Hoy
en día es común escuchar a algunas personas quejarse porque ciertas
manifestaciones artísticas como la música y el cine aparentemente están
corrompiendo a la sociedad actual. Si bien es cierto que mediante estas formas
artísticas se transmiten conductas y valores poco apropiados, pero habría que
preguntarse: ¿El arte debe tener un fin educativo o moral? Cuestiones similares
han habido desde mucho antes de que se hablase sobre estética como disciplina
filosófica, y todavía no parece haber un consenso en las respuestas. Si
partimos del concepto del arte, tan magullado desde la revolución de las
vanguardias en el siglo XX, veremos que uno de los rasgos coincidentes en la
mayoría de las acepciones es la finalidad estética; el arte persigue transmitir
un valor estético que no necesariamente debe ser la belleza. Apela a la
sensibilidad del ser humano, entendida desde un sentido amplio, que abarca la
imaginación y los sentimientos.
Uno
de los autores más precisos en señalar la naturaleza del arte es, en mi opinión,
Oscar Wilde. Para él “todo arte es completamente inútil”. Esto puede
malinterpretarse si no se mira con detenimiento. No implica que el arte sea un
desperdicio, las obras artísticas pueden tener una utilidad, pero esa utilidad
es la que nosotros les asignemos. En sí el arte es inútil porque no lleva
consigo una finalidad determinada o ulterior, más allá de revelar alguna forma
de belleza; es desinteresado. Como señala Savater, “…el afán de la belleza no
parece responder a ninguna necesidad concreta ni sensorial ni racional”. La
belleza, entendida como el principal de los valores estéticos, no tiene ninguna
función aparente. Por lo que buscarle algún uso a un cuadro o una escultura,
como si fuese algún instrumento, no tiene sentido, al menos desde esta perspectiva.
Lo
antes señalado también aplica al ámbito moral. Las obras artísticas no tienen
por qué transmitirnos buenos valores o enseñarnos cómo comportarnos, no
responde a su finalidad principal. El arte no se cuestiona por las conductas
humanas, por muy inadecuadas que sean, simplemente las desnuda y revela ante el
espectador. Por algo Platón no tenía una buena opinión de los poetas, pues
entendía que constituían un obstáculo para la buena educación de la sociedad.

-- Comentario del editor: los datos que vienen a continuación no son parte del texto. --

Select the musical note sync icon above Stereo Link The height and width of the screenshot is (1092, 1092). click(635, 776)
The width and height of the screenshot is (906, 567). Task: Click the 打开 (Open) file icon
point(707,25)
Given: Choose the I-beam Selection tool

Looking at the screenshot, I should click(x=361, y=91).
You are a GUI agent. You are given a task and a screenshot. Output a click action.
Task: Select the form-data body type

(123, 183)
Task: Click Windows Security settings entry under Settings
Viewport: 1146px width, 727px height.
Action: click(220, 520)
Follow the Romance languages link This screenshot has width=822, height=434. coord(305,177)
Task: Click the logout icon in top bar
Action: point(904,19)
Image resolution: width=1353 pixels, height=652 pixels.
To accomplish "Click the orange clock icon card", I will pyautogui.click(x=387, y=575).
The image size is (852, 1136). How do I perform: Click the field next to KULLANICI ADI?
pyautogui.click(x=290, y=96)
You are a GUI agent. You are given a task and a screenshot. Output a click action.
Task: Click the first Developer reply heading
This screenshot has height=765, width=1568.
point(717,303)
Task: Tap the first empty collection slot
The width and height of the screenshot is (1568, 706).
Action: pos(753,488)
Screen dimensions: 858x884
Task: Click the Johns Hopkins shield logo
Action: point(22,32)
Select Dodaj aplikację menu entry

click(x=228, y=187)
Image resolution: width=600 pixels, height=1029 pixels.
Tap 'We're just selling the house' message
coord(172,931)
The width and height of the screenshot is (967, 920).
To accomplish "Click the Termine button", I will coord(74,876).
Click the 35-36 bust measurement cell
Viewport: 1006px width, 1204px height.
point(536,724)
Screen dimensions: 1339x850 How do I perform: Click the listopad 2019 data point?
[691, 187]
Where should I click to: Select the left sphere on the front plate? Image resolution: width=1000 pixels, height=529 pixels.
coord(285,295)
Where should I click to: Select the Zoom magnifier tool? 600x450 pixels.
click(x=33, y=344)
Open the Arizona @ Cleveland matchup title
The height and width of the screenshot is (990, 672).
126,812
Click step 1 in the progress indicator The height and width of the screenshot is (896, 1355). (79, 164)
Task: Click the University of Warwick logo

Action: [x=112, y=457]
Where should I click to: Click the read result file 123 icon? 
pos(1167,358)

Por ideas similares algunas sociedades a lo largo de la historia se han
empeñado en establecer ciertos límites a las manifestaciones artísticas y
censurarlas cuando no cumplían con tales requisitos.
Por
otro lado, las obras artísticas no necesariamente tienen que estar sujetas a
los ideales de su autor y tampoco nosotros estamos obligados a aceptarlos,
porque lo que prima es la experiencia artística que nos suscitan. Escuchar a
Wagner no tiene por qué convertirte en un Nazi, tampoco el Réquiem de Fauré te
hará religioso. Lo que hace del arte algo tan universal es el hecho de expresar
lo que es común para todos: los sentimientos, la imaginación y las pasiones
humanas. No distingue razas, ni posiciones sociales, simplemente apela a la
sensibilidad de todos. Las manifestaciones artísticas se aprecian sin
prejuicios ni intereses, están ahí para deleitarnos y fascinarnos, hacernos
partícipes de un vínculo que nos une a todos como humanidad.
Ahora
bien, esto no implica que no podamos extraer alguna reflexión o enseñanza de
las obras artísticas. Todavía los grandes aportes de los clásicos siguen siendo
objeto de estudio y modelos de imitación. Además es cierto que algunos artistas
han pretendido transmitirnos algo más que la belleza a través de sus obras,
persiguiendo un propósito adoctrinador. Pero su valor estará en el poder de
conmovernos o sorprendernos, detenernos ante su grandeza; “reclamar nuestra
atención”, como diría Savater.
Si
bien, es cierto que muchas de las manifestaciones artísticas actuales no
cumplen con estos criterios, y difícilmente podrían catalogarse como arte
auténtico, pero no es nuestra tarea censurarlas, pues son parte de los cambios
que, para bien o para mal, marcan la evolución de las sociedades.